Les langues africaines au service du développement

L’institution onusienne coopère avec le Nigeria afin de dynamiser l’innovation scientifique de ce pays. Les monarques yorouba, hausa et ibo se mobilisent pour la cause.

Publié le 16 avril 2007 Lecture : 3 minutes.

Le jeu en valait la chandelle. Le 20 mars dernier, trois hauts responsables traditionnels nigérians étaient au siège de l’Unesco, à Paris : Alayeluwa Oba Okunade Sijuwade, ooni d’Ife (empereur des Yoroubas) ; Alhaji Ado Bayero, émir de Kano et Igwe Nnaemeka Achebe, obi (roi) d’Onitsha. Motif du déplacement : parler science et technologie avec Koïchiro Matsuura, directeur général de l’institution onusienne. À eux seuls, les trois monarques yorouba, hausa et ibo représentent environ 85 % de la population du Nigeria.

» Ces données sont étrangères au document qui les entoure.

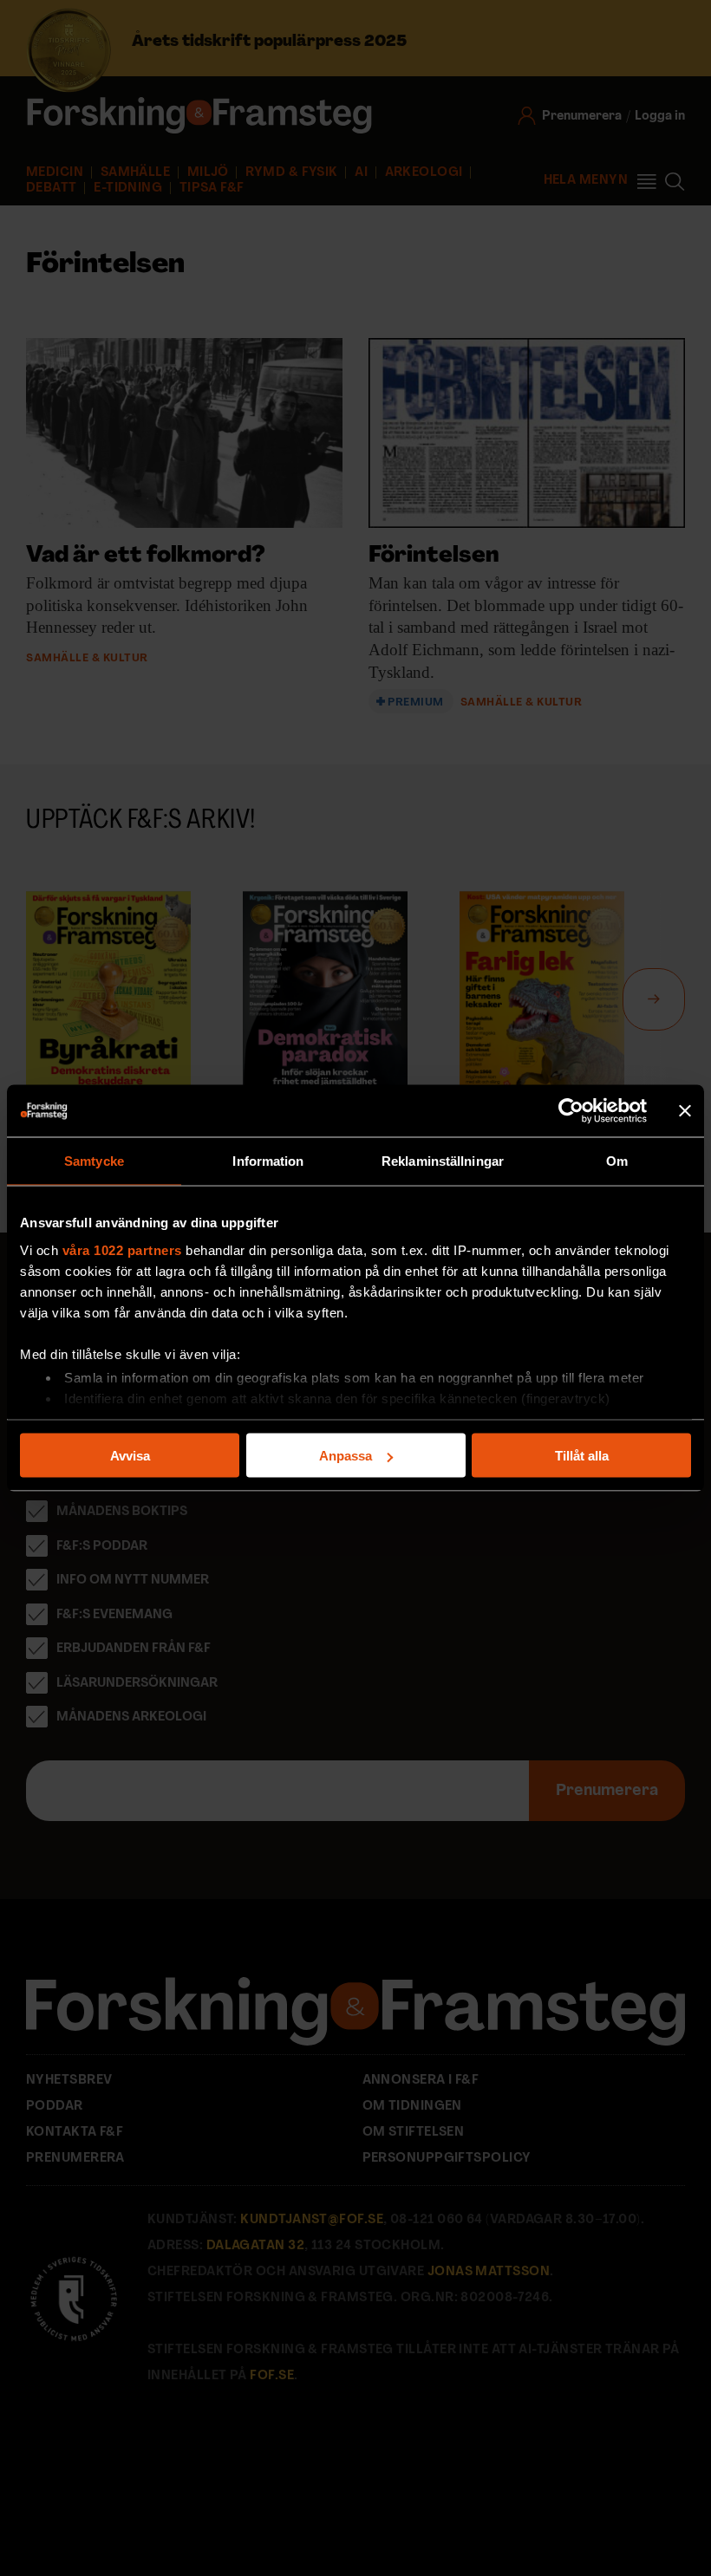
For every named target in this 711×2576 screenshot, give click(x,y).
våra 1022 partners (122, 1249)
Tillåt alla (582, 1455)
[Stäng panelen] (685, 1111)
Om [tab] (617, 1161)
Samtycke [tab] (94, 1161)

Leur démarche s’inscrit en droite ligne du dernier sommet des chefs d’État de l’Union africaine (UA) à Addis-Abeba, fin janvier. Il avait pour thème « la science, la technologie et la recherche scientifique pour le développement ». À l’issue du sommet, les dirigeants africains avaient décidé de faire de 2007 l’année de la préparation du public et de la formation de champions en matière de science, de technologie et d’innovation en Afrique. Avant les chefs d’État, les monarques de quelques pays du continent s’étaient déjà penchés sur la question. Une première fois à Abuja, au Nigeria, en 2006, et la deuxième fois à Nairobi, au Kenya, en janvier 2007. De ces deux rencontres est née une plate-forme de dialogue et de coopération.

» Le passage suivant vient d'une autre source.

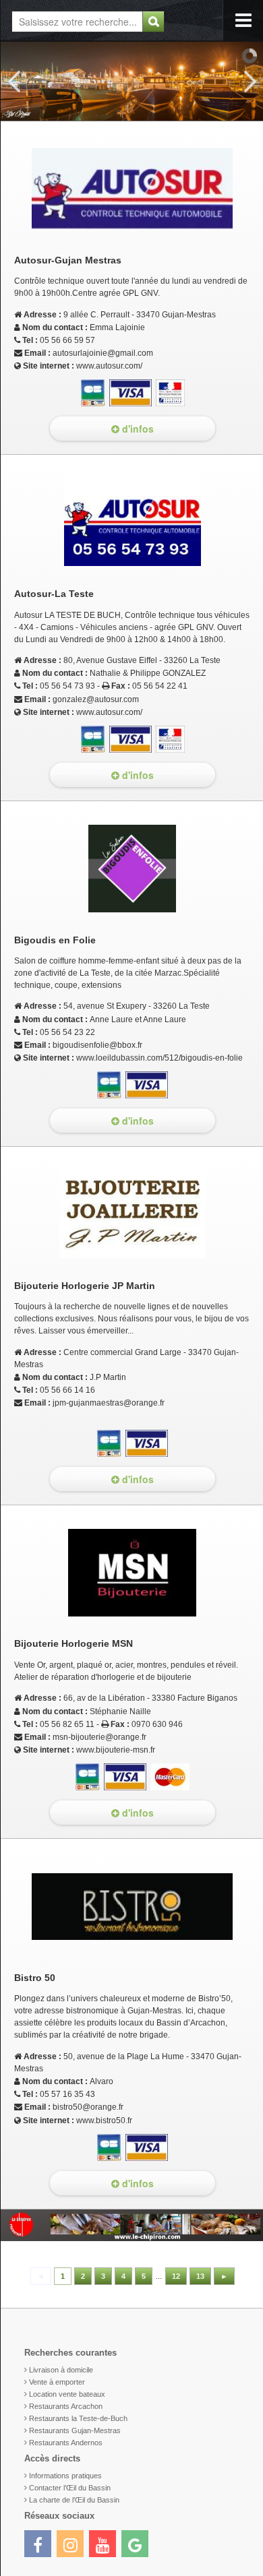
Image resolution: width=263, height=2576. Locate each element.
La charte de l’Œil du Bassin (74, 2500)
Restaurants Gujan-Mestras (75, 2430)
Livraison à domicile (61, 2370)
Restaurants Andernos (66, 2443)
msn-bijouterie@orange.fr (99, 1737)
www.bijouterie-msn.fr (115, 1750)
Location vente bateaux (67, 2394)
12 (176, 2276)
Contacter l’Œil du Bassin (70, 2488)
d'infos (136, 428)
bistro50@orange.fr (88, 2107)
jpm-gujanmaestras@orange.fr (109, 1403)
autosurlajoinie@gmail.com (103, 353)
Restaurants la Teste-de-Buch (78, 2418)
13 (200, 2276)
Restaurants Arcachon (66, 2406)
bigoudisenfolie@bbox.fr (97, 1045)
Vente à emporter (57, 2382)
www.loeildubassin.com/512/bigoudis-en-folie (159, 1058)
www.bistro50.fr (104, 2120)
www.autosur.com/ (109, 366)
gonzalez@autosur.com (96, 699)
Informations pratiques (65, 2476)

Abordant la question de l’enseignement des matières scientifiques au Nigeria, l’ooni d’Ife, Oba Okunade Sijuwade, a relevé que « les stratégies de développement sont élaborées et transmises en anglais, une langue qui n’est pas accessible à beaucoup de gens ». Pour sortir de cette logique, une nouvelle initiative a été prise. Elle vise le développement des principales langues du pays – le yorouba, au sud ; le hausa, au nord ; l’ibo, à l’est – pour leur utilisation dans l’enseignement des sciences. Ou encore la « promotion de la culture de la science et de l’innovation, y compris l’intégration des savoirs traditionnels dans la construction de systèmes locaux d’innovation ».
Oba Okunade Sijuwade a annoncé la création d’une Académie des sciences yorouba destinée à la promotion de la coopération scientifique. Cette structure pourrait voir le jour dans les six prochains mois. Elle concerne essentiellement les Yoroubas du Nigeria, du Togo, du Bénin, de la diaspora et de pays, à l’instar de Cuba, « ayant des affinités avec la langue et la culture yoroubas ». Par ailleurs, l’installation dans le nord du Nigeria d’un bureau régional de l’Académie islamique des sciences et l’ouverture d’une académie en pays ibo sont également à l’ordre du jour. Le directeur général de l’Unesco, Koïchiro Matsuura, a salué la démarche des têtes couronnées nigérianes, « l’une des premières réponses à l’appel de l’Union africaine ».
Selon Folarin Osotimehin, chef de la section des stratégies et des politiques scientifiques, conseiller principal à l’Unesco, les monarques nigérians peuvent jouer un rôle important dans la sensibilisation scientifique de leurs communautés. « Ils sont très écoutés par leurs peuples, souligne-t-il. Il y a quelques années, les populations avaient refusé de participer à une campagne de vaccination contre la poliomyélite. Il a suffi que les autorités traditionnelles leur parlent pour qu’elles changent d’avis. » Coordonnateur du dialogue entre l’Unesco et les monarques, Osotimehin révèle que ces derniers ont promis d’apporter une contribution personnelle de 500 000 dollars à l’action en faveur de la science, de la technologie et de l’innovation sur le continent.
Depuis 1999, l’Unesco a un plan spécial de coopération avec le Nigeria. Son objectif principal est la réforme et la dynamisation du système scientifique et de l’innovation du pays. Il a conduit notamment à la création du Forum des parlementaires pour la science et la technologie. Le prochain concerne la mise en place d’une Fondation nationale nigériane pour la science. Coût de l’opération : 5 milliards de dollars. Là encore, l’action des monarques est très attendue. Ils doivent en effet convaincre les parlementaires de dépasser tout esprit partisan pour adopter le projet.